Don’t forget to be awesome.
Rosewater, Lemon and Polenta Alphabet Cookies
So originally these were Orange Polenta Crescents, because instead of rosewater you use orange flower water and instead of lemon zest you use orange zest. And you pipe them into crescents using a 3/4″ star tip. I didn’t have orange flower water, oranges or a 3/4″ star tip, so I improvised. They’re still really good. They’re pretty addictive, actually.
125g (1/2 cup) butter
80g (1/3 cup) caster sugar
1 teaspoon rosewater (or orange flower water)
finely grated zest from one lemon (or orange – probably could have used more)
165g (1 1/3 cups) plain flour
80g (1/2 cup) polenta
Preheat oven to 200 degrees celsius. Line two baking trays with baking paper.
Place butter, sugar, rosewater and zest into a food processor and process light and fluffy. Add eggs, one at a time while processing. Add flour and polenta and pulse until a smooth dough forms. This might not quite happen at first – stick with it.
Put the mix in a piping bag with a 2cm (3/4”) star tip and pipe 7cm crescents onto the trays. Alternatively, use a smaller tip (this will really work your wrists) and pipe alphabet letters or lines and curvy bits so you can form them later.
Bake about 15 minutes, until pale brown around the edges. Cool on trays and then on a wire rack. They’ll keep for about three days in an airtight container.
Although I really love David Leite’s recipe for The Ultimate Chocolate Chip Cookies (and I have yet to fully follow the recipe, seeing as I haven’t had cake and bread flour on hand at the same time…) I can’t commit to using just one recipe every single time.

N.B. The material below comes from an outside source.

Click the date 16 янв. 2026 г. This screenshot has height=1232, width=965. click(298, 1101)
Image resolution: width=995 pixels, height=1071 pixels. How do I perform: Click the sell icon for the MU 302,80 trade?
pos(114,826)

There are so many different chocolate chip recipes out there and I want to try them all! They all sound so delicious. And let’s face it, who wants to pass up taste testing a million different chocolate chip cookie recipes? Tell me. Because I must meet them and swat them over the head. Seriously.

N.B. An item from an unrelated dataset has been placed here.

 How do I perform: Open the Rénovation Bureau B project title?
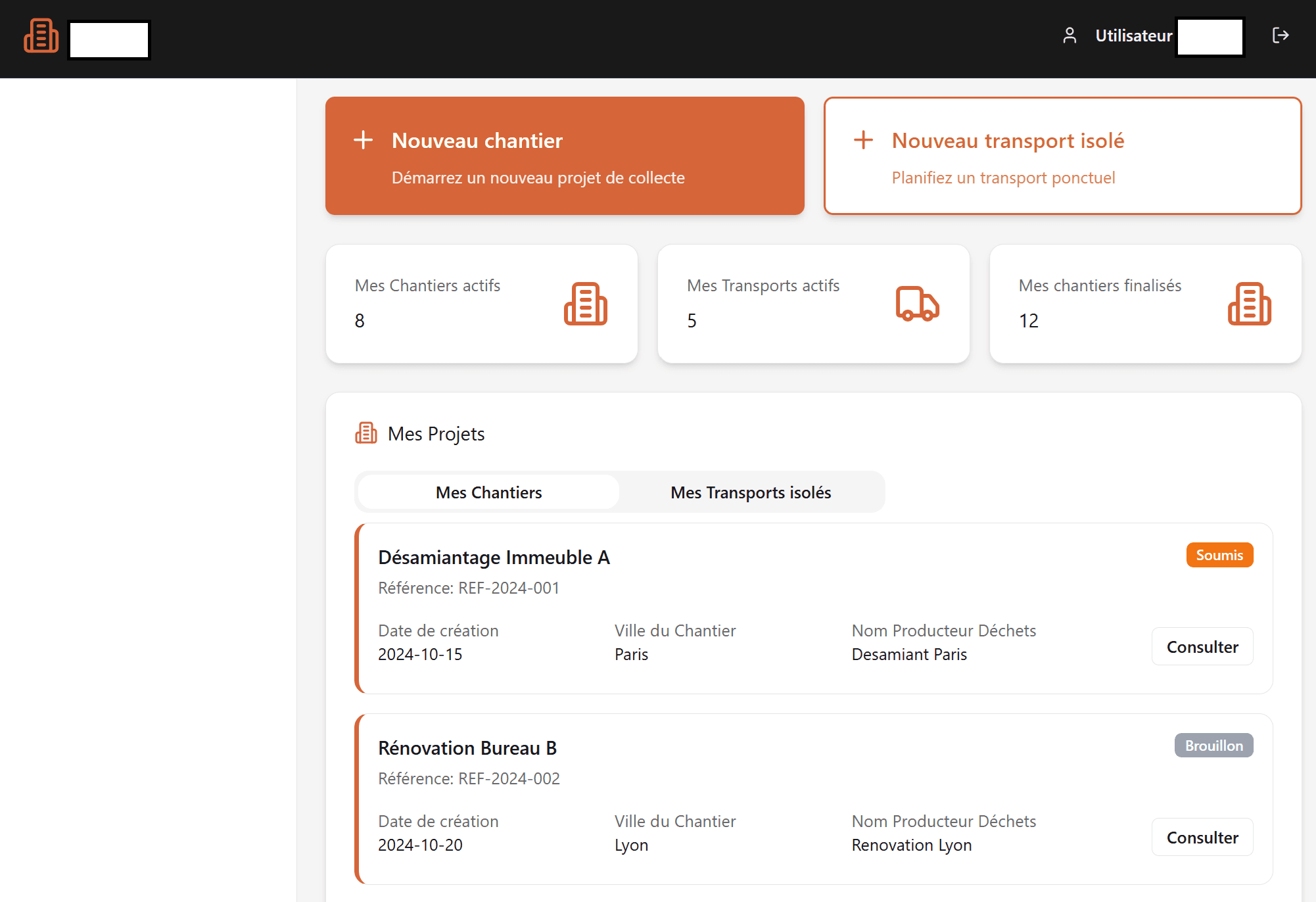click(x=467, y=748)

There’s not much else to say, really, except that chocolate chip cookies win over the hardest of hearts, and everybody loves them (everybody. I mean it. As if you didn’t know). I made them for camp and they were gone in record time. Even though they really didn’t look as pretty as I’d hoped they would. They kinda went really wonky with the chocolate chunks sticking up in places and going all oozy around the edges. Just goes to show how much people love chocolate chip cookies.

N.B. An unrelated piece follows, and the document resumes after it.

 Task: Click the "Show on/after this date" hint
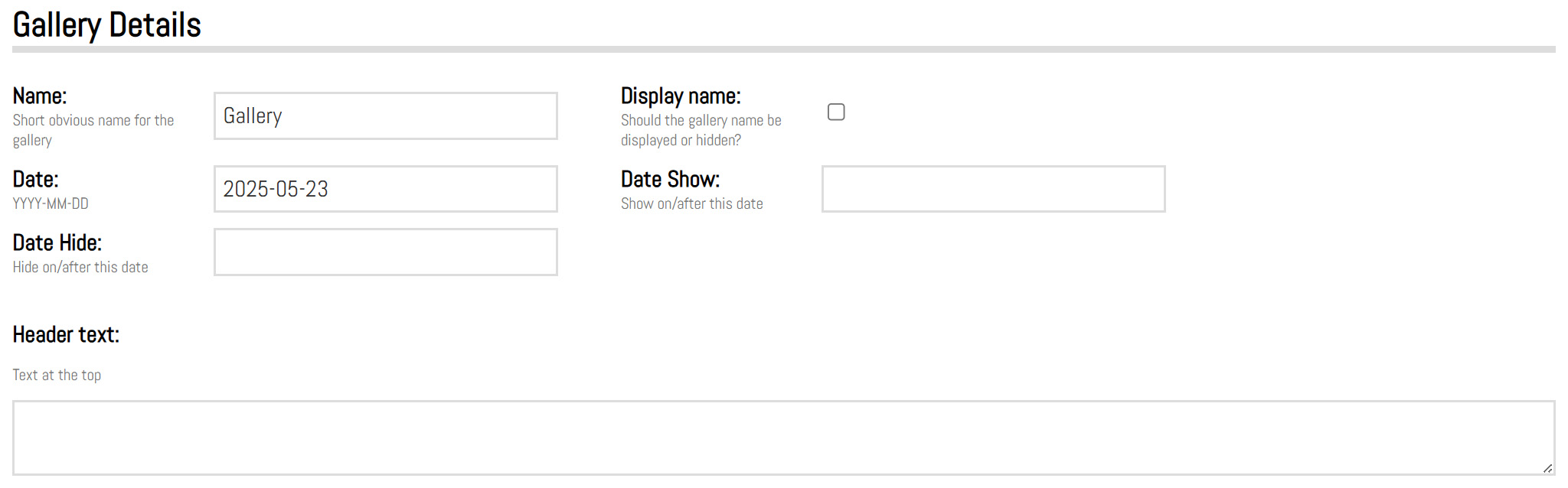[x=691, y=204]
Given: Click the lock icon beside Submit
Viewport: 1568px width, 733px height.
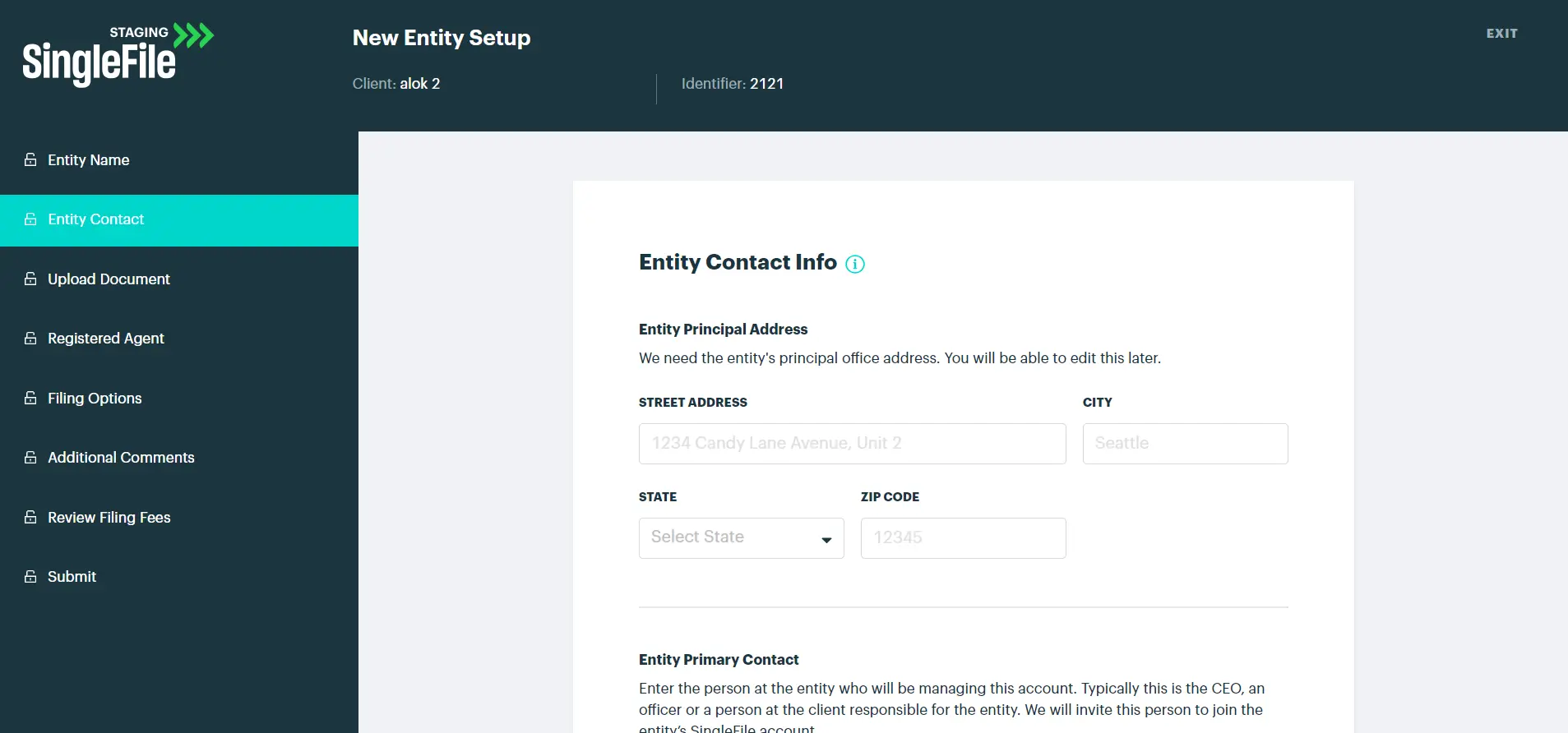Looking at the screenshot, I should (x=30, y=576).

Well, without further ado, here is the recipe. I got it off honey and jam, this beautiful photography and food site written and taken by a twenty year old (man, the talent in the people my age!) which is just amazing. Hannah was doing her own chocolate chip cookie recipe testing and got this one from Alice who writes savoury sweet life. Incredible.
Chocolate chip cookies
250g butter (I used unsalted and then added the salt. Alice and Hannah suggest salted.)
salt (if using unsalted butter)
1/2 cup white sugar
1 1/2 cups brown sugar
2 tsp vanilla extract
12 oz flour (Hannah asked very nicely to weigh it, so weigh it I did.)
3/4 tsp salt (more if it’s sea salt)
1 tsp bi carb soda
1 1/2 tsp baking powder
2 cups /16 oz/ 400g/ 2 blocks of chocolate, broken into chunks. You can use chips, but this way is better. Trust me.
Preheat oven to 185 degrees celsius. Line two baking trays with baking paper.
Chop up the butter and add the salt. I think I added about 1/2 a teaspoon. Cream the butter. Add the sugars and beat until light and fluffy. Beat in the eggs one at a time, then the vanilla extract.
Sift the flour, salt, bi carb soda and baking powder together. Fold the dry ingredients gently into the wet mix, in two or three batches. Fold in the chocolate chunks. If you need to, use your hands to get the chocolate chunks distributed evenly throughout.
Roll into tablespoon sized balls and space out on baking tray – these babies spread, so about two inches between each is probably minimum. Bake about 12-15 minutes. Let cool on tray for about 5 minutes, then remove and cool on rack.